• **What the task asks**: Every line of the data below should be retyped exactly, with no images carried over.
_ _ _ _
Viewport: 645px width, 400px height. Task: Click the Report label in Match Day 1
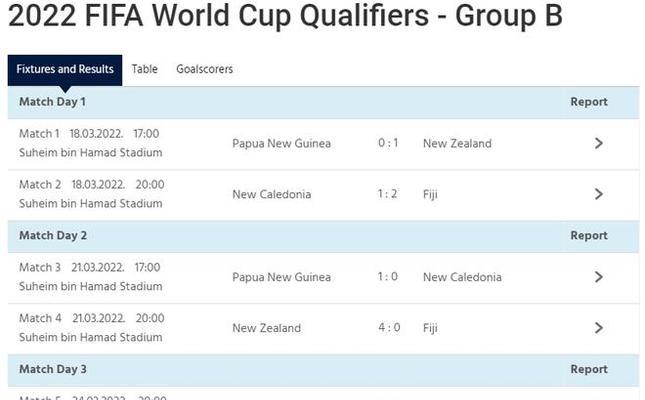589,102
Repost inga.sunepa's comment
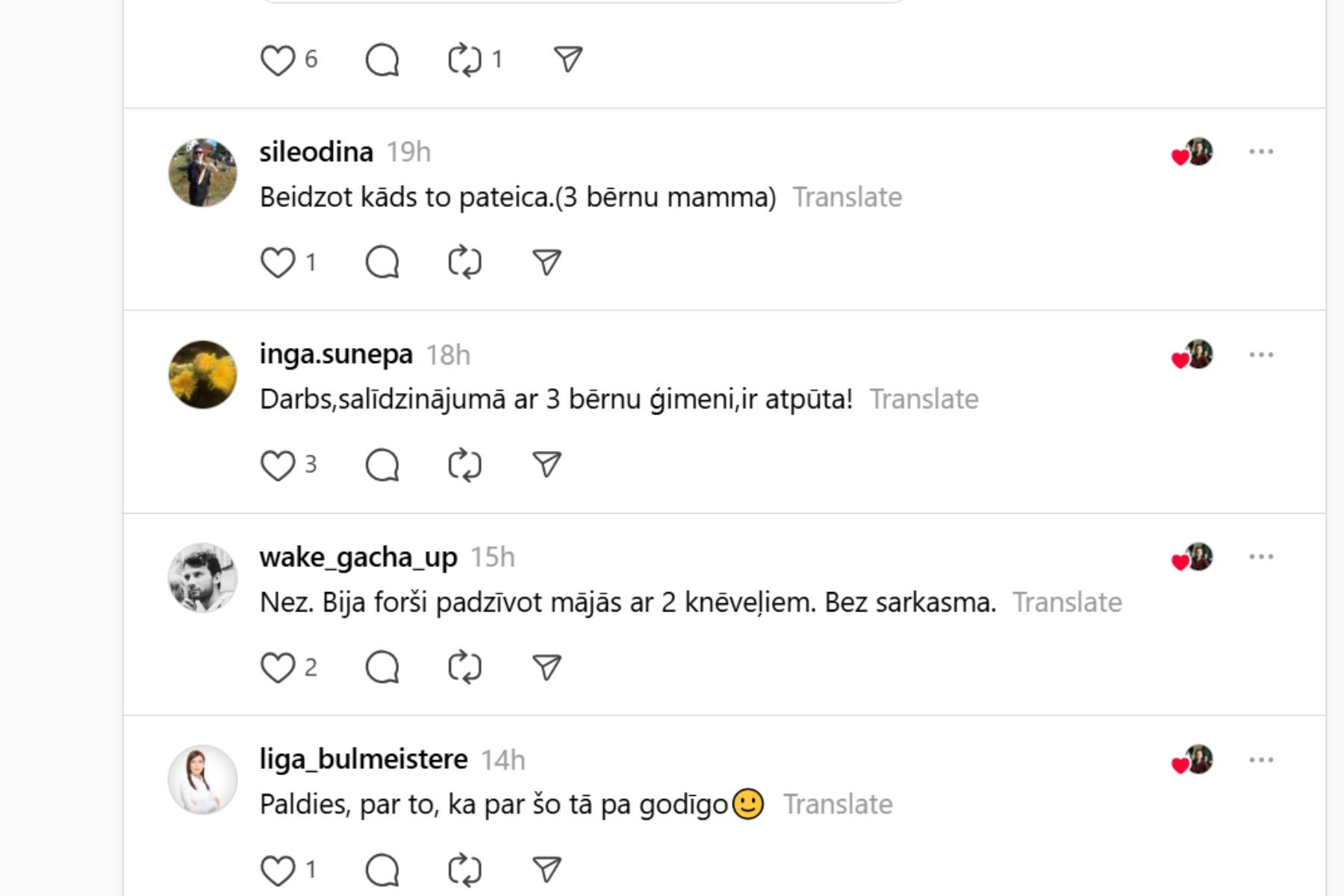This screenshot has height=896, width=1344. [464, 465]
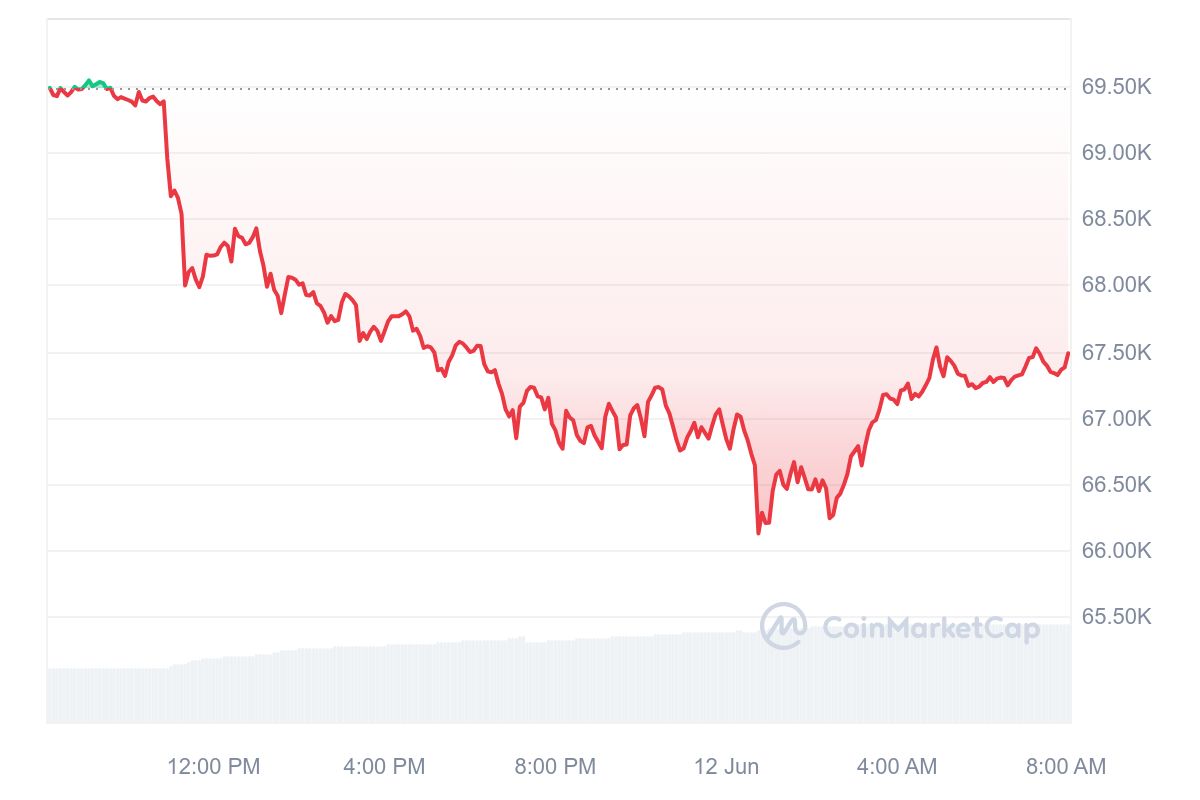Click the 8:00 PM time axis label
This screenshot has width=1200, height=800.
(555, 767)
_ _ _ _
• **Answer section**:
Viewport: 645px width, 400px height. Task: Click the Report label in Match Day 1
589,102
Repost inga.sunepa's comment
This screenshot has height=896, width=1344. [464, 465]
Click the 8:00 PM time axis label
This screenshot has width=1200, height=800.
(555, 767)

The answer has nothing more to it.